To be chosen was extra special to students like Deering, now a high school freshman, because she participated in the club her sixth- and seventh-grade years, and this “was the last summer I was able to qualify before I had to move on.”
Some of their other tasks included designing a mission patch and logging their missions into a presentation while making various deadlines along the way.
The team presented at a regional event on May 4 at Central Washington University in Ellensburg, where they won best rocket design.
Guimond said science teacher Joe Landoni gave them some pointers as he does an annual lesson on rockets in his class.
“He gave us inspiration,” Guimond said.
Similar to the end of a college semester on finals week, the Starry Sequim Serpents were cramming in June to submit their mission development log by the end of the school year, with help from club member Caleb Van de Weghe and a pizza party.
Turner was alerted of their win, and she and the four students received airfare, hotel stays and tickets to visit the Kennedy Space Center with funding through the Northwest Earth and Space Sciences Pathways (NESSP) and the National Aeronautics and Space Administration (NASA).

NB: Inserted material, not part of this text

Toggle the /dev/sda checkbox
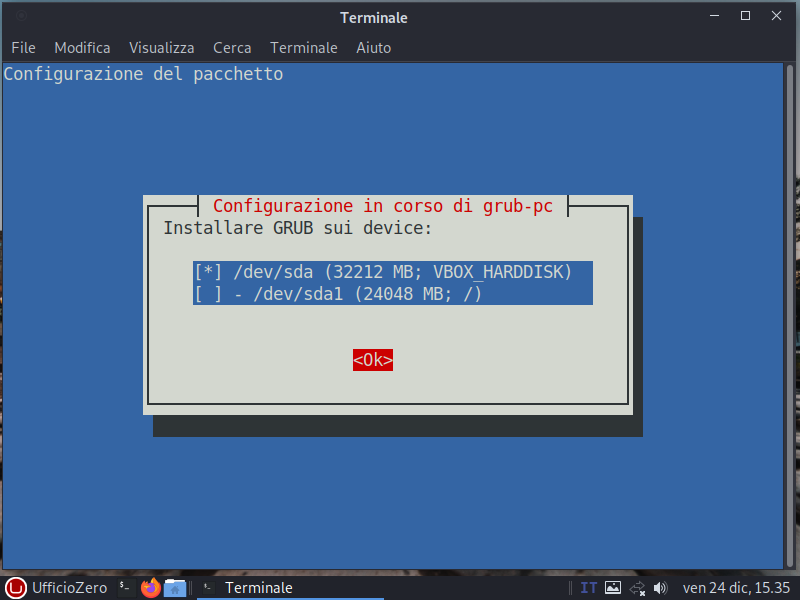Screen dimensions: 800x600 tap(208, 272)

Some career and technical education funds were used for transporting them to and from the airport, Turner said.
Students spent Aug. 12-16 in Florida, visiting the space center on a VIP tour, watching a SpaceX Falcon 9 rocket launch, riding a shuttle simulator and more.
Students said the Shuttle Launch Experience felt real as they dangled in the air and felt weightless. They also saw a Saturn V rocket, IMAX movies and the U.S. Astronaut Hall of Fame.

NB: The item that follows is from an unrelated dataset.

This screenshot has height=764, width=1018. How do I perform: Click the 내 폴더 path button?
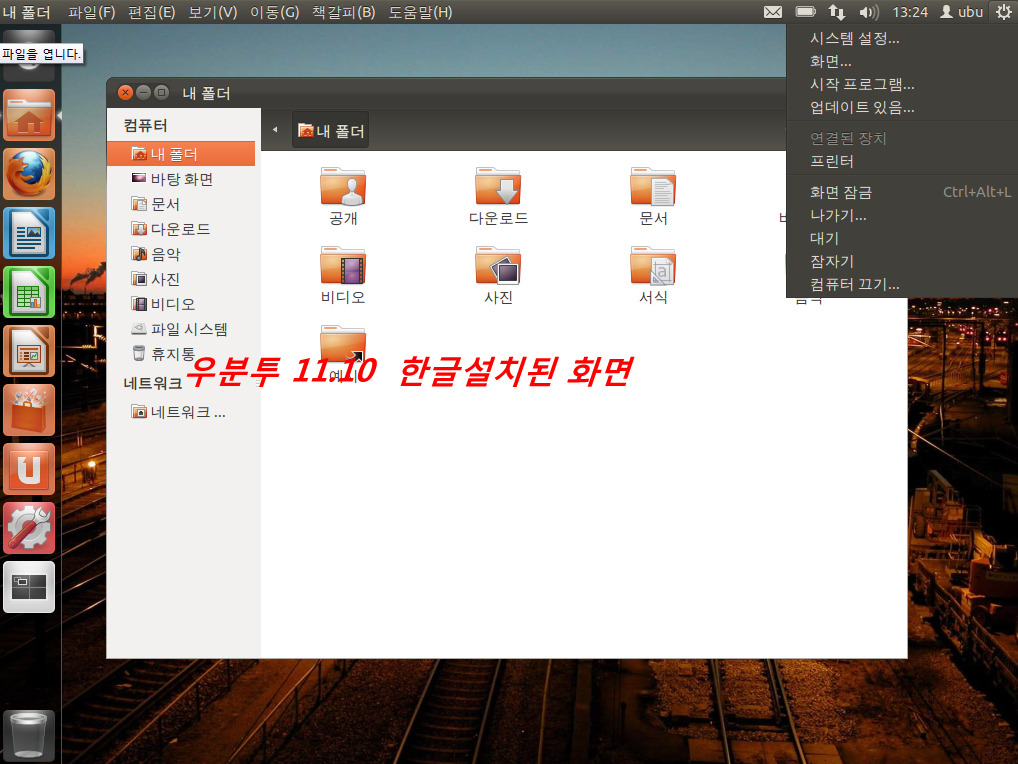331,131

Guimond said he definitely wants to go back.
Both he and Lozano, now eighth-graders, said they’re returning to join the club and want to earn another trip to Florida.

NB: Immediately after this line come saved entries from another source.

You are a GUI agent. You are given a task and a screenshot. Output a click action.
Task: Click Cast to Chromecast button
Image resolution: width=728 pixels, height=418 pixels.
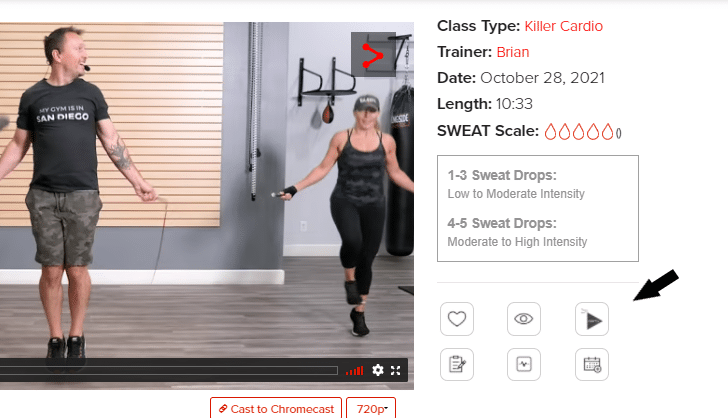(276, 409)
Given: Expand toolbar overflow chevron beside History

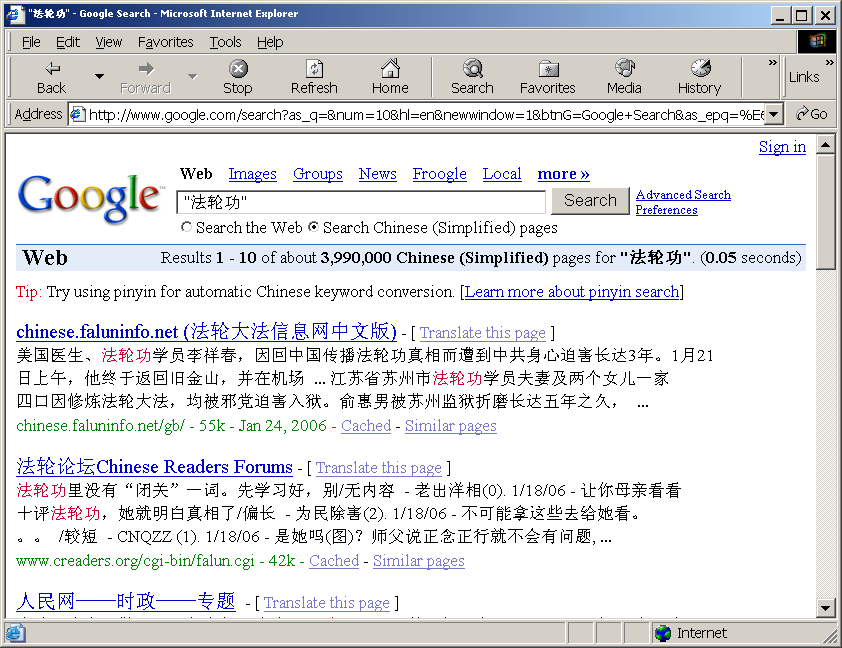Looking at the screenshot, I should click(x=772, y=63).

“I want to work harder and help our other teammates … so we can have more teams go next year,” Lozano said.
While both Deering and Reeves are freshmen, they felt the club propelled them to pursue careers in science in some capacity.
“Doing this club is when I knew I wanted to do a career in science,” Deering said.
She said it offered an opportunity to explore available careers as many “people don’t figure out what they want to do until much older.”
She’s considering a career as a psychologist.
Reeves said she’s always been interested in science and, through her dad, a pilot, she learned a lot about flying and space flight.
“It’s what got me into astronomy, and I think it’s pretty fascinating,” she said.
Turner said she’s found the club has helped all of the students build their confidence in science classes.
“It’s fun and challenging,” Lozano said of the club.
The Sequim Middle School NASA Science Club for sixth- through eighth-grade students will start on the Artemis ROADS III National NASA Student Challenge in late September on Wednesdays after school.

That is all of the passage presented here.